Résultats de l’analyse du Conseil
Options d’évaluation de l’abstention de la réglementation
- La Loi prévoit deux approches différentes par lesquelles le Conseil peut s’abstenir de réglementer la totalité ou une partie d’un service de télécommunication. L’une de ces approches consiste à effectuer une analyse des politiques en vertu du paragraphe 34(1) de la Loi, et l’autre approche consiste à déterminer, en vertu du paragraphe 34(2) de la Loi, si la concurrence est suffisante pour protéger les intérêts des utilisateursNote de bas de page 15. Le Conseil procède habituellement à une évaluation du pouvoir de marché pour déterminer si les exigences du paragraphe 34(2) de la Loi sont respectéesNote de bas de page 16. Puisque le Conseil a déjà évalué de la même façon le pouvoir de marché des LLD lors de l’évaluation du caractère essentiel décrite dans la politique réglementaire de télécom 2015-326, et qu’il a déterminé que le retrait du service ne devrait pas empêcher ou diminuer grandement la concurrence, le Conseil estime qu’il n’est pas nécessaire d’effectuer une autre évaluation complète du pouvoir de marché en vertu du paragraphe 34(2) de la Loi.
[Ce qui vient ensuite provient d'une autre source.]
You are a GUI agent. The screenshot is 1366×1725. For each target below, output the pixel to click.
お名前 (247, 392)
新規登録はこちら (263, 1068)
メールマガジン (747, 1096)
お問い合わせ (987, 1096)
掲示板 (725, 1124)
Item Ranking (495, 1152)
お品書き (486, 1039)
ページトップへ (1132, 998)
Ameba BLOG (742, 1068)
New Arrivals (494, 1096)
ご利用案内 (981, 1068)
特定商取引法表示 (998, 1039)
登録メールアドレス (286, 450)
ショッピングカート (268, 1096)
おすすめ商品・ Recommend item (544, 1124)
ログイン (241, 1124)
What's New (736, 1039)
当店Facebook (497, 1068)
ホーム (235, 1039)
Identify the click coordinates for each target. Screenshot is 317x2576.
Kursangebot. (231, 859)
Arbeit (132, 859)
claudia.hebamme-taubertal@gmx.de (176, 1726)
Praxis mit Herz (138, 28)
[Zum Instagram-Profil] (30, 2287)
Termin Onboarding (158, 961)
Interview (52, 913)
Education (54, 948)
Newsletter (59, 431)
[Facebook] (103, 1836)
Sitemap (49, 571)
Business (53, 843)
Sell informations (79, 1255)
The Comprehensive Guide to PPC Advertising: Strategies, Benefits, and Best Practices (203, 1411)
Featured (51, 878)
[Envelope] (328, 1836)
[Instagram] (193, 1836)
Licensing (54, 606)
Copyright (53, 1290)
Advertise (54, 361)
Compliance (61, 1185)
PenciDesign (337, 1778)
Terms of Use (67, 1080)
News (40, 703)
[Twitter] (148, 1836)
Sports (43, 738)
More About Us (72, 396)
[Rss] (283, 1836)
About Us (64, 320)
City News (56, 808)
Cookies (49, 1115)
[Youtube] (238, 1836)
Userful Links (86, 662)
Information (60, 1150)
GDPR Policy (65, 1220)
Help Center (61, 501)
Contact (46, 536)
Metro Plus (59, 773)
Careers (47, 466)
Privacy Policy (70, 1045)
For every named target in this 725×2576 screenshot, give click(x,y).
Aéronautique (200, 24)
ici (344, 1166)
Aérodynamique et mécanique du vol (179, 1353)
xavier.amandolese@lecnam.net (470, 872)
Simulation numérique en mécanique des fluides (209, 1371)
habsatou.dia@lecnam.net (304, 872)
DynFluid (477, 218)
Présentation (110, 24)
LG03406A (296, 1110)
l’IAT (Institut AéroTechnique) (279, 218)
Par conséquent, le Conseil examinera la demande d’abstention en vertu du paragraphe 34(1) de la Loi.
Paragraphe 34(1) de la Loi
- Selon le paragraphe 34(1) de la Loi, « [l]e Conseil peut s’abstenir d’exercer — en tout ou en partie et aux conditions qu’il fixe — les pouvoirs et fonctions que lui confèrent normalement les articles 24, 25, 27, 29 et 31 à l’égard des services — ou catégories de services — de télécommunication fournis par les entreprises canadiennes dans les cas où il conclut, comme question de fait, que son abstention serait compatible avec la mise en œuvre de la politique canadienne de télécommunication ». Les objectifs de la politique les plus pertinents pour ce qui est de la demande de Bell Canada sont ceux qui figurent aux alinéas 7c)Note de bas de page 17, 7f) et 7g) de la Loi.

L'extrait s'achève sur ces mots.